Juan
Pablo Zangara
(Especial
para Noticias Veloces)
1. “Desiste,
Alejandro, de intentar imposibles, no sea que por rastrear el abismo te prives
de la vida”. Después de haber vencido a Darío, rey de los persas, el joven hijo
de Filipo dirige a sus hombres hacia los confines del mundo conocido. Primero
decide aventurarse en el inaccesible mar; hace construir una gran jaula de
hierro con una enorme tinaja de cristal (que cuenta con una escotilla) y, una
vez dentro, desciende hasta las profundidades, donde es atacado por un pez
gigante del que se salva raspando.
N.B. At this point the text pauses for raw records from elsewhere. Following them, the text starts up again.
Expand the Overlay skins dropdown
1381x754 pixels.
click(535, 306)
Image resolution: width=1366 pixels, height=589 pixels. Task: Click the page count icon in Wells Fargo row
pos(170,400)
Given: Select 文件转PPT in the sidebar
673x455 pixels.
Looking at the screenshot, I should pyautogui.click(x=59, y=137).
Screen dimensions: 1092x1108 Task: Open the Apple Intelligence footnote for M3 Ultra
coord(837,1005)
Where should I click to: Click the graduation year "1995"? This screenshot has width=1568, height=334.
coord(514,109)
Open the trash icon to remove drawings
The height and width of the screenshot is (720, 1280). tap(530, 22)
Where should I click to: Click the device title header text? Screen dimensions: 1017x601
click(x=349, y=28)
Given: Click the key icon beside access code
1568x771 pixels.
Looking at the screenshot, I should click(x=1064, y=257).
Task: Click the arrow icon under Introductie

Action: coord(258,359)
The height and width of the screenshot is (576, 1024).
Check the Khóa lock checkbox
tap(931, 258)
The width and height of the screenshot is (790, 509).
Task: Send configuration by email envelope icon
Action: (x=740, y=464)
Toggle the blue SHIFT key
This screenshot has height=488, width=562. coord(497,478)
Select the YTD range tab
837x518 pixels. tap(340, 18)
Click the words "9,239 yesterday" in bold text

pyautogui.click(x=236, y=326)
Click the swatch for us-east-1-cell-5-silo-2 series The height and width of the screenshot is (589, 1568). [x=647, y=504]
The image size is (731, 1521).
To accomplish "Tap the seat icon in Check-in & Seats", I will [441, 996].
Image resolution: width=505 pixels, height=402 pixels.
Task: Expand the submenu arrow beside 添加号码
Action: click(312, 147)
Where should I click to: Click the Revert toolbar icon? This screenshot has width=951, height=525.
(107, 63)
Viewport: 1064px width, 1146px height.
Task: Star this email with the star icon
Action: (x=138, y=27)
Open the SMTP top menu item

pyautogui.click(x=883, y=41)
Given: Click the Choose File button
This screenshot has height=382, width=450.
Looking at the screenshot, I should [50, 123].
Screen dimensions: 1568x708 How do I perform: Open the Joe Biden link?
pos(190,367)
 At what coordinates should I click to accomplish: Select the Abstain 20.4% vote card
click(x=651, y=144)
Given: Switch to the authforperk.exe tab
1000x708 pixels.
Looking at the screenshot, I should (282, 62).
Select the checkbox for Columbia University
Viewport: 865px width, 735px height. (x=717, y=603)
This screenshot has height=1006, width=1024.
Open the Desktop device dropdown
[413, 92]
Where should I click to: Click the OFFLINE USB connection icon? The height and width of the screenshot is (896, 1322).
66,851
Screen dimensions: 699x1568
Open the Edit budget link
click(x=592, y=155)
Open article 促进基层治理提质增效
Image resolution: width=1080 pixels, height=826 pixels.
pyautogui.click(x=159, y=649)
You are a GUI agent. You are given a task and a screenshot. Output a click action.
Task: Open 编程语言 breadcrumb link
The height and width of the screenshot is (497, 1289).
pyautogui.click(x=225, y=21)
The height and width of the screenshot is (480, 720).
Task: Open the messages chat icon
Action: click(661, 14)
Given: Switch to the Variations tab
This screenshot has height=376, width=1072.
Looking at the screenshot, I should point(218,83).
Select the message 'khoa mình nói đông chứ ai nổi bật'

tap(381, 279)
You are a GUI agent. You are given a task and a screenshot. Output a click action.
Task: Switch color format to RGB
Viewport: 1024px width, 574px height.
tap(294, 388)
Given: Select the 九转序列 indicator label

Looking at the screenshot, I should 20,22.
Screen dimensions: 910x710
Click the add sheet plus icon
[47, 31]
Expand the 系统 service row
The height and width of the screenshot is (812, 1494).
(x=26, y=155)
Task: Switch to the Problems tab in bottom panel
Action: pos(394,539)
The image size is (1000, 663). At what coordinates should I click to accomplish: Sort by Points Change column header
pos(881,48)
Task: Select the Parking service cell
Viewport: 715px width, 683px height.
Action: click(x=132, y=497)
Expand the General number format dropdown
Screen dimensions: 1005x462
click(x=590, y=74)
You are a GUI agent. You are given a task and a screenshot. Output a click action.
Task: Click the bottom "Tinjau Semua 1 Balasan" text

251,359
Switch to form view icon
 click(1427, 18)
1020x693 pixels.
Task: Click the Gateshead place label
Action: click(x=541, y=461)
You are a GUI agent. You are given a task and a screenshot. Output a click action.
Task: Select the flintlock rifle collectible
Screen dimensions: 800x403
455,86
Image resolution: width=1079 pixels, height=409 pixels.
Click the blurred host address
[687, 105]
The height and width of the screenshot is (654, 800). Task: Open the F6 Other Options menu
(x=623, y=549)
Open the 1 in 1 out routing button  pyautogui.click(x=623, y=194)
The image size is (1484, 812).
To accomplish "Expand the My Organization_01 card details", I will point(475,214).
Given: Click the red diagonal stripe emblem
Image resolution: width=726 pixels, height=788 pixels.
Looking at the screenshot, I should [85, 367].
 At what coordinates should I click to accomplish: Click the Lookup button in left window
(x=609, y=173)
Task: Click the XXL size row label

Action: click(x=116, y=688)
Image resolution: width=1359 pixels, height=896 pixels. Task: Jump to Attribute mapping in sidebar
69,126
Luego, allí donde el cielo se incurva, manda
capturar dos aves blancas y grandísimas; ordena atarles al cuello un madero con
forma de yugo, hace preparar un cesto con piel de buey, se sube en él y consigue
que los pájaros levanten vuelo: desde lo alto contempla la Tierra como un
diminuto círculo rodeado por una serpiente.
Como si la biografía
histórica no fuera por sí sola sorprendente, el desconocido prosista al que los
filólogos llaman el Pseudo Calístenes registra estas dos aventuras maravillosas
en su fabulosa y novelesca Vida y hazañas
de Alejandro de Macedonia (escrita hacia el siglo III de nuestra era, dónde
si no, en Alejandría). La hazaña submarina y el viaje más allá del cielo, ambos
increíbles para los antiguos, son reproducidos en la versión medieval de esta
fábula, el Libro de Alexandre, esa joya
del mester de clerecía del siglo XIII.
Así que eso de
inventarles acciones extraordinarias a los ídolos viene de bastante lejos.
2. El Gran
Premio de Nürburgring en 1957, maniobrando al filo de las curvas con su
Maserati 250 F, bajando a cada vuelta el récord del circuito, arrollando las
Ferraris de Peter Collins y Mike Hawthorn: ¿hace falta agregar algo al mito de
Juan Manuel Fangio? Liderar todos los grandes premios del campeonato de 1965
con su Lotus y hacerse un rato para ganar (¡ese mismo año!) las 500 Millas de
Indianápolis: ¿hace falta inventarle algo más a Jim Clark? El cuarto lugar en
el Gran Premio de Imola en 1976, sólo seis semanas después de haber recibido la
extremaunción en la pista de Nürburgring, donde había sufrido quemaduras de
tercer grado: ¿hace falta fabular al trazar el retrato de Nikki Lauda?
“¿Por qué, Alejandro,
pisas un suelo reservado a la divinidad?”, graznan al Magno dos aves con rostro
humano. “¡Oh, Alejandro! Tú, que no comprendes las cosas de la tierra,
¿intentas conocer las del cielo?”, le advierte otro ser alado con igual figura
humana. Pero es que eso lo define como tal. El héroe es aquel que desafía los
límites, porque los revela como límites
al cuestionarlos con su impulso incontenible. Los desnaturaliza, los hace
problemáticos (vale decir, sociales e históricos), sienta las bases para
derribar esos límites de la existencia. El hombre común, en cambio, se limita a existir; los límites de la
existencia no representan un problema para él, pues ni siquiera los concibe
como tales.
Estos héroes no saben
detenerse. Todos podrían hacer suyas las palabras que Sófocles pone en boca de
Áyax: “Vergonzoso es que desee larga vida el hombre que no experimenta cambio
alguno en sus desgracias. ¿En qué puede agradar un día tras otro arrimando y
separando de la muerte? No compraría a ningún precio a un mortal que se inflama
en vanas esperanzas. Hermosamente vivir o hermosamente morir es preciso que
haga el bien nacido”.
3. Los
griegos encontraron un nombre para la desmesura del héroe y la llamaron hybris. No hay héroe que escape a ella
–como si su soberbia fuera obra del destino-, como tampoco al castigo de los
dioses, últimos custodios de los límites humanos.
Pero
los héroes suelen ser tan tercos como los supo definir Friedrich Nietzsche en Ecce homo: “La verdadera divinidad
consiste en cometer la falta, no en disponer el castigo”.